- _Set problem_: In the Athena PySpark notebook guide below, what value does the Spark configuration give the catalog's uri property?

- _Selected text_:
<<<<

This document describes the steps required to configure Athena PySpark notebooks to authenticate with Tabular and execute queries against Tabular-managed Iceberg tables.
Athena PySpark notebooks are hosted by AWS. But they leverage standard open source Apache Spark and Iceberg to connect to Tabular’s REST catalog as a data source for queries. This integration makes it easy to leverage the full capabilities of Spark, Iceberg, and notebooks without the need to manage any infrastructure.
On this page:
Requirements
- Athena workgroup using the PySpark engine.
- Service account or AWS IAM role mapping configured in Tabular for authentication.
Configuration
Navigate to the Athena Notebook Explorer.
- Click on Create notebook.
- Enter a Name for notebook.
- Open Apache Spark properties and click Custom.
- Click the Edit in Table toggle to set it to Edit in JSON.
- Copy and paste the spark configuration below, but replace
<warehouse>
with your Tabular warehouse name. - Click Create notebook.
{
"spark.sql.catalog.<warehouse>": "org.apache.iceberg.spark.SparkCatalog",
"spark.sql.catalog.<warehouse>.catalog-impl": "org.apache.iceberg.rest.RESTCatalog",
"spark.sql.catalog.<warehouse>.credential": "<credential>",
"spark.sql.catalog.<warehouse>.uri": "https://api.tabular.io/ws/",
"spark.sql.catalog.<warehouse>.warehouse": "<warehouse>",
"spark.sql.defaultCatalog": "<warehouse>",
"spark.sql.extensions": "org.apache.iceberg.spark.extensions.IcebergSparkSessionExtensions"
}
Query your Iceberg tables with Athena PySpark
In addition to using standard pyspark syntax for interacting with your warehouse, in the Athena Pyspark notebook environment you can also use cell magics.
%%sql
SHOW DATABASES;
%%sql
DESCRIBE TABLE examples.nyc_taxi_yellow;
%%sql
create table if not exists default.taxi_tip_rate_per_passenger_spark as
select
passenger_count,
count(*) as trip_count,
avg(tip_amount / fare_amount) as tip_rate
from examples.nyc_taxi_yellow
where
pickup_time between '2020-03-01' and '2020-03-31'
and passenger_count > 0
and fare_amount > 0
group by passenger_count;
%%sql
select
passenger_count,
trip_count,
format_number(tip_rate * 100, 2) as tip_percentage
from default.taxi_tip_rate_per_passenger_spark
order by passenger_count;

>>>>

- _Dataset content_:
<<<<

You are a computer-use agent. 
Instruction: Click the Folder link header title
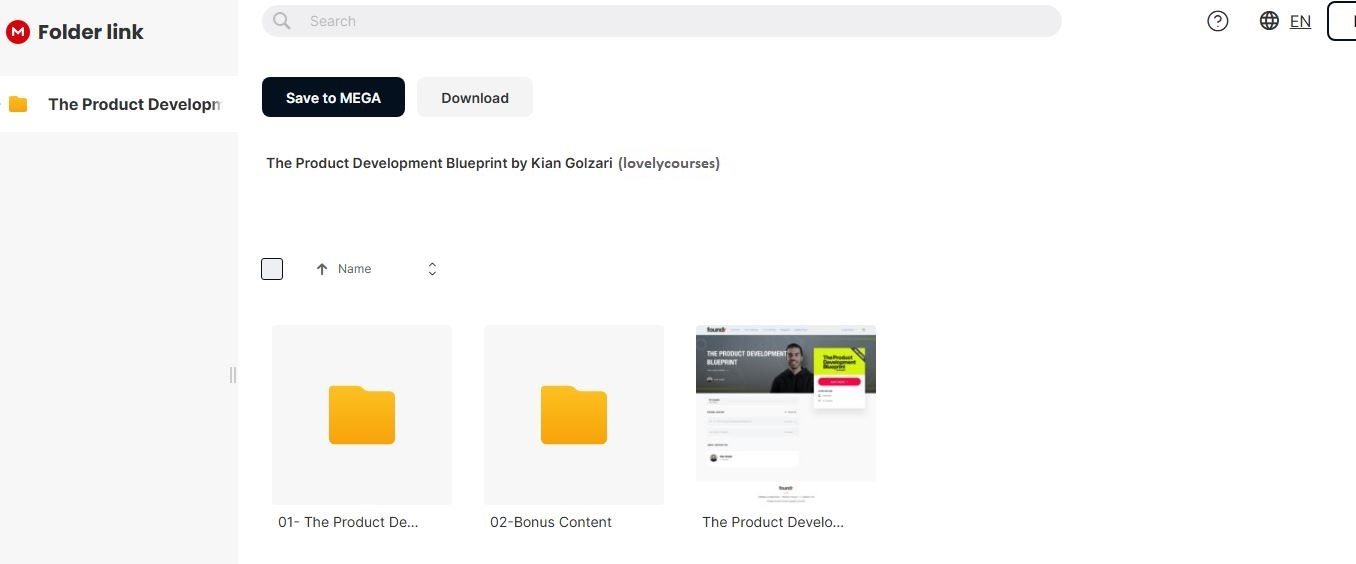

>>>>

- _Task response_: https://api.tabular.io/ws/